▶ Selected excerpt:
Cholesterol is a sterol, a type of lipid that makes up an essential component of all cell membranes.1 It plays a myriad of important functions in the body, ranging from cellular membrane physiology and dietary nutrient absorption to reproductive functions and stress responses. These nonpolar lipid molecules require lipoprotein particles in order to be transported in the plasma. There are five different classes of plasma lipoproteins: chylomicrons, very-low-density lipoproteins (VLDL), intermediate-density lipoproteins (IDL), low-density lipoproteins (LDL), and high-density lipoproteins (HDL).
LDLs are responsible for transporting cholesterol through the plasma to peripheral tissues and are called LDL-cholesterols (LDL-C).1 Persistently high levels of LDL-C lead to their build-up in the walls of the arteries. These so-called plaques generate an inflammatory response that can lead to the destruction of the arterial wall, thrombotic occlusion, or infarction of the tissues supplied by the affected vessel. This process is the hallmark of atherosclerosis, which is responsible for most cardiovascular events.
Studies of familial hypercholesterolemia helped to clarify the genetic factors that may predispose some individuals to higher levels of circulating LDL-C, increased risk of coronary heart disease, and premature death.2 In addition to genetic factors, lifestyle factors like diet and exercise and co-morbid disease influence an individual’s level of LDL-C.3
- Tabas I. Cholesterol in health and disease. J Clin Invest. 2002;110(5):583-590.
- Austin MA, Hutter CM, Zimmern RL, Humphries SE. Familial hypercholesterolemia and coronary heart disease: a HuGE association review. Am J Epidemiol. 2004;160(5):421-429.
- Vodnala D, Rubenfire M, Brook RD. Secondary causes of dyslipidemia. Am J Cardiol. 2012;110(6):823-825.

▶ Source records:
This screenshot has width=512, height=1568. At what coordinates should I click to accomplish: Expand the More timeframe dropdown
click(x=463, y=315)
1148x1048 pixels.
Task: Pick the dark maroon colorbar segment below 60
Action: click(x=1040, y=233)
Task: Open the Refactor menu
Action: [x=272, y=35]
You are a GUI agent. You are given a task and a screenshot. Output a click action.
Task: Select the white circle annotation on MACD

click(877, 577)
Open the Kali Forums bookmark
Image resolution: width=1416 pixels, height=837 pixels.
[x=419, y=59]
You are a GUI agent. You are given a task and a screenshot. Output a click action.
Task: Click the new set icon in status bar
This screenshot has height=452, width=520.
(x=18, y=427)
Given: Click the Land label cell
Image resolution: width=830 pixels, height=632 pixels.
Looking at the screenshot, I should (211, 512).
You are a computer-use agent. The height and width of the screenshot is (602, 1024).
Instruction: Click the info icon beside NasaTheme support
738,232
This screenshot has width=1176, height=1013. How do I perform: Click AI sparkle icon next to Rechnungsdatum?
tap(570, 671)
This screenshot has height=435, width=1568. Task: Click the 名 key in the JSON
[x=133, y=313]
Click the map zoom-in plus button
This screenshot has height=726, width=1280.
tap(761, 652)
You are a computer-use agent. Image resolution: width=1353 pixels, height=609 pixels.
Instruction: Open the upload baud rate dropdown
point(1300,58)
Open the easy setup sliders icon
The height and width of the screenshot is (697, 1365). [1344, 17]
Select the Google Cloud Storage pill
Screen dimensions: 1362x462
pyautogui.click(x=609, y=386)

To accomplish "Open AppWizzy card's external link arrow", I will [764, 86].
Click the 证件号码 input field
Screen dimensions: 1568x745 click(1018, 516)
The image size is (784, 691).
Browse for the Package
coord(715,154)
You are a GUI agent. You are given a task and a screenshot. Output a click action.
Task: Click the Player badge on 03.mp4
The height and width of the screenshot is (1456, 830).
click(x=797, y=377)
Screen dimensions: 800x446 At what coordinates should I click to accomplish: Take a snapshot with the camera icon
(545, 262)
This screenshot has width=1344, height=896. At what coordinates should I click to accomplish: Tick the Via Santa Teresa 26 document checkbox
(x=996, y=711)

▶ Task directions:
Reproduce the full cholesterol text word for word. The records have no role in this exercise.

▶ Solution:
Cholesterol is a sterol, a type of lipid that makes up an essential component of all cell membranes.1 It plays a myriad of important functions in the body, ranging from cellular membrane physiology and dietary nutrient absorption to reproductive functions and stress responses. These nonpolar lipid molecules require lipoprotein particles in order to be transported in the plasma. There are five different classes of plasma lipoproteins: chylomicrons, very-low-density lipoproteins (VLDL), intermediate-density lipoproteins (IDL), low-density lipoproteins (LDL), and high-density lipoproteins (HDL).
LDLs are responsible for transporting cholesterol through the plasma to peripheral tissues and are called LDL-cholesterols (LDL-C).1 Persistently high levels of LDL-C lead to their build-up in the walls of the arteries. These so-called plaques generate an inflammatory response that can lead to the destruction of the arterial wall, thrombotic occlusion, or infarction of the tissues supplied by the affected vessel. This process is the hallmark of atherosclerosis, which is responsible for most cardiovascular events.
Studies of familial hypercholesterolemia helped to clarify the genetic factors that may predispose some individuals to higher levels of circulating LDL-C, increased risk of coronary heart disease, and premature death.2 In addition to genetic factors, lifestyle factors like diet and exercise and co-morbid disease influence an individual’s level of LDL-C.3
- Tabas I. Cholesterol in health and disease. J Clin Invest. 2002;110(5):583-590.
- Austin MA, Hutter CM, Zimmern RL, Humphries SE. Familial hypercholesterolemia and coronary heart disease: a HuGE association review. Am J Epidemiol. 2004;160(5):421-429.
- Vodnala D, Rubenfire M, Brook RD. Secondary causes of dyslipidemia. Am J Cardiol. 2012;110(6):823-825.